Mais la Joie d’être encore ne me vient pas par mes choses. Elle me vient par les rencontres, par la vie du dehors, par les autres, par l’osmose et l’ échange des pensées et de l’amitié qui me conservent créative.

Et puisque cette lettre a un petit côté de réflexion ultime  -bien que je compte encore sur de nombreux demains- j’ajouterai qu’il me serait insupportable de sortir de la vie avec le sentiment d’avoir mal retransmis, mal témoigné auprès de qui est en recherche de ce que je cherchais à l’âge de Claire ou au vôtre.
ça raterait mon rendez-vous avec la mort, un jour : ça n’empêche pas d’aller ni d’être, ça ne diminue rien, je le sais maintenant.Bien au contraire.

 

et ailleurs, adressés à Clothilde, en Juin 1993 :

C’est vrai qu’actuellement je suis plus lasse que permis que toutes ces fragilités qui se fragilisent, tous ces déclins qui se déclinent à toute vitesse me donnent l’impression de vivre sur un toboggan !
Mais je mesure ma chance : ce pré que tu connais, du vert par toutes les fenêtres, du soleil derrière tous les volets -certains jours on grille!- des fleurs, des branches.
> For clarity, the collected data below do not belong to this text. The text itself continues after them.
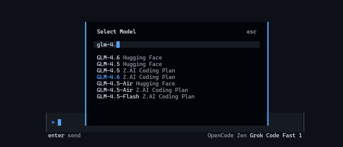This screenshot has width=343, height=147.
Task: Click the "send" hint label
Action: click(74, 136)
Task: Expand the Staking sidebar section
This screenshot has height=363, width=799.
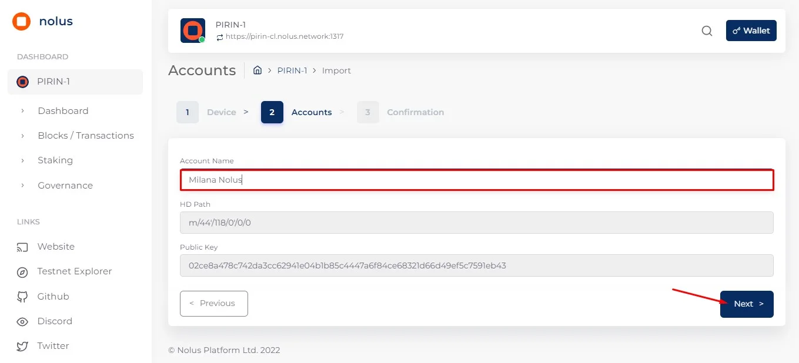Action: pos(55,160)
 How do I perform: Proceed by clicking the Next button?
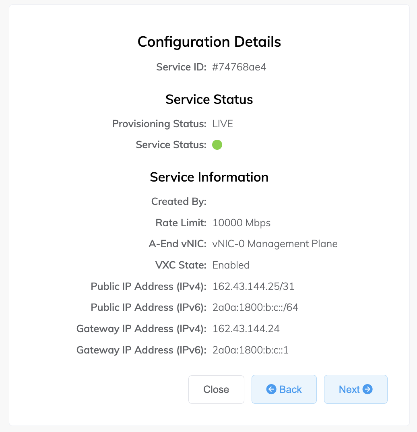355,389
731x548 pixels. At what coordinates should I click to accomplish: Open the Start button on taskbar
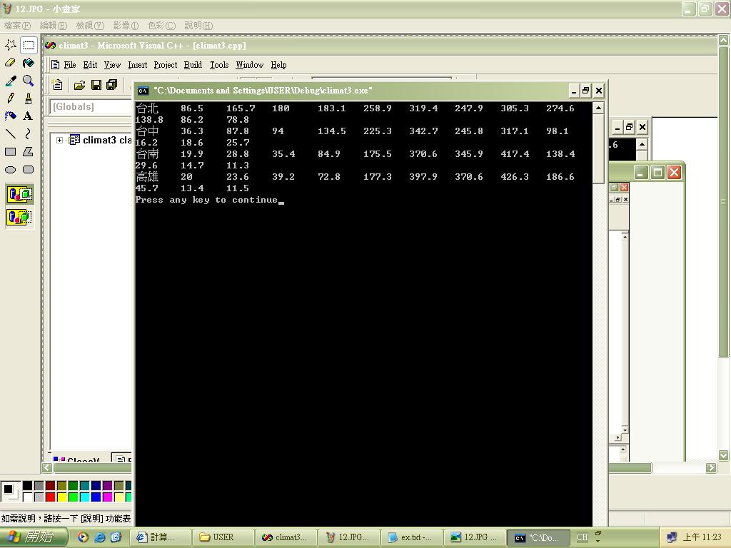click(34, 537)
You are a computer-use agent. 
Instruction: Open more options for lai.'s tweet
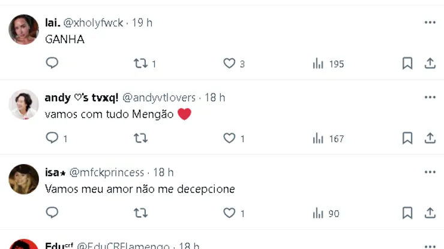coord(430,23)
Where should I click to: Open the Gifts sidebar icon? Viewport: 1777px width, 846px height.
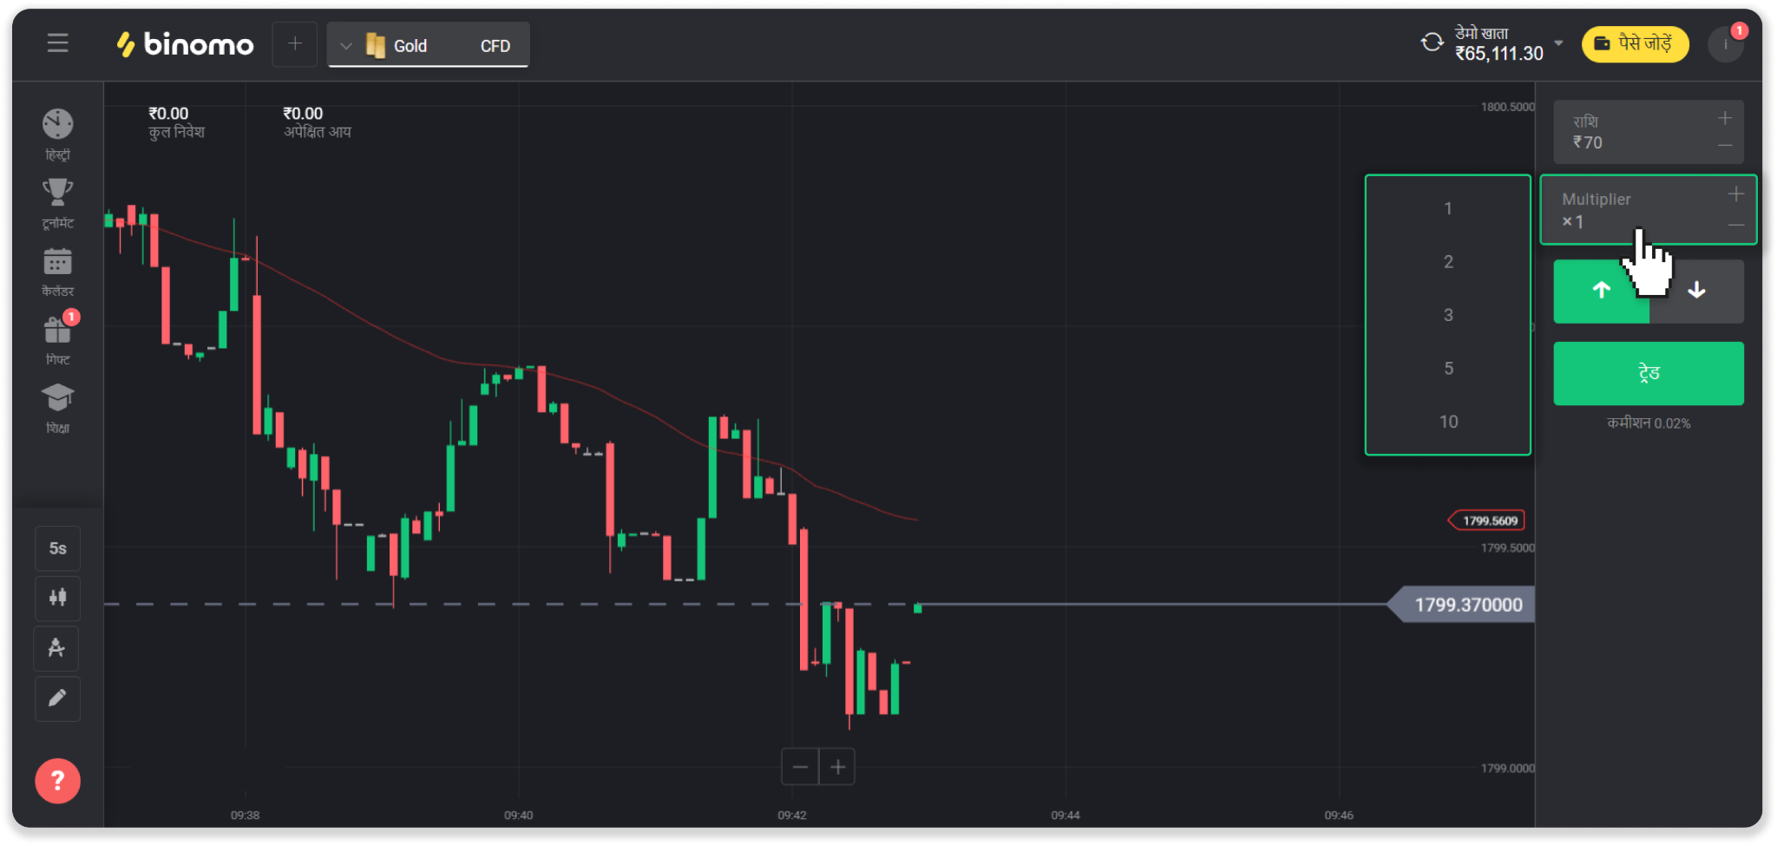57,331
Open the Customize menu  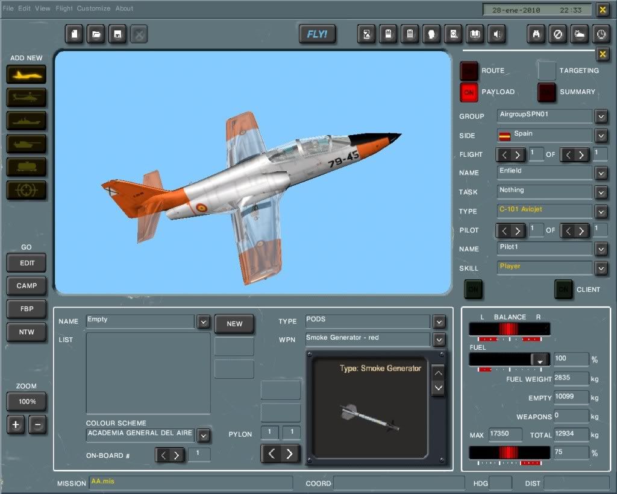(x=92, y=8)
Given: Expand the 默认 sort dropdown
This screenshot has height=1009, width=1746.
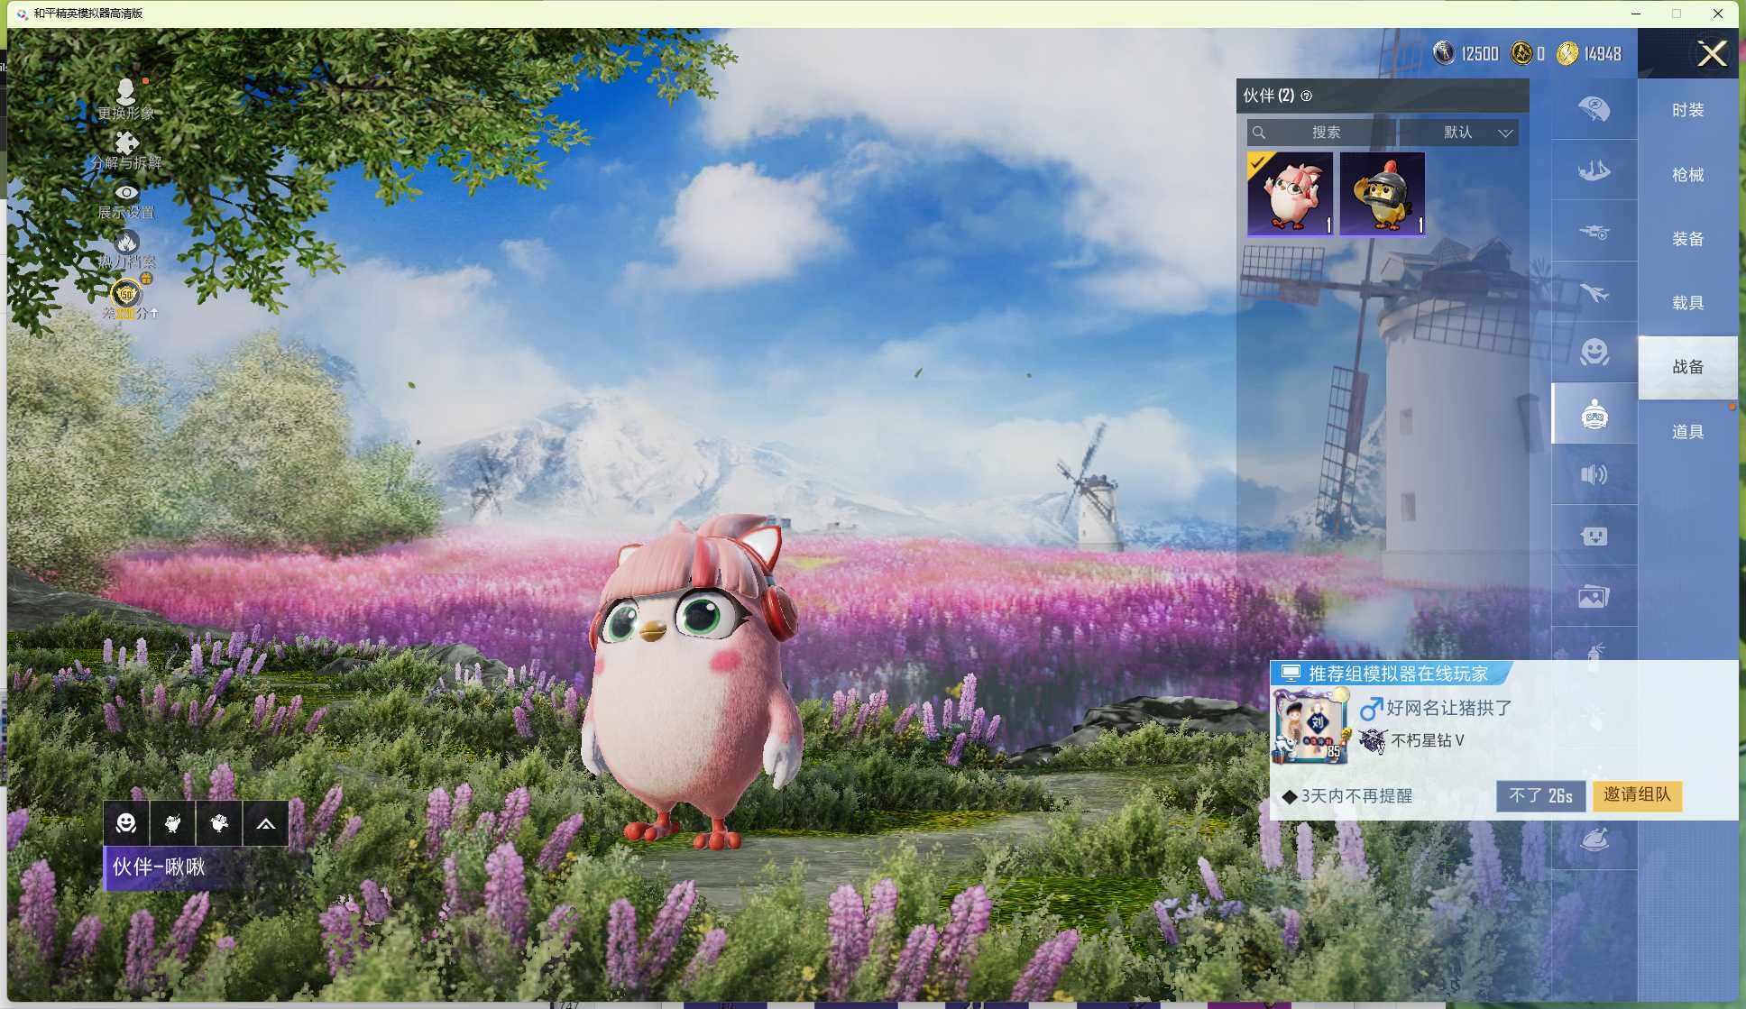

Et puis, tous les souvenirs de ma vie comme une grande prairie. J’ai oublié à temps les heures dures pour ne me souvenir que de cette intense joie de vivre quia  animé mon existence, cet amour des gens et des mots, ce désir de compréhension et de rencontre qui m’a menée à l’écriture et vers tout ce qui vit et pousse.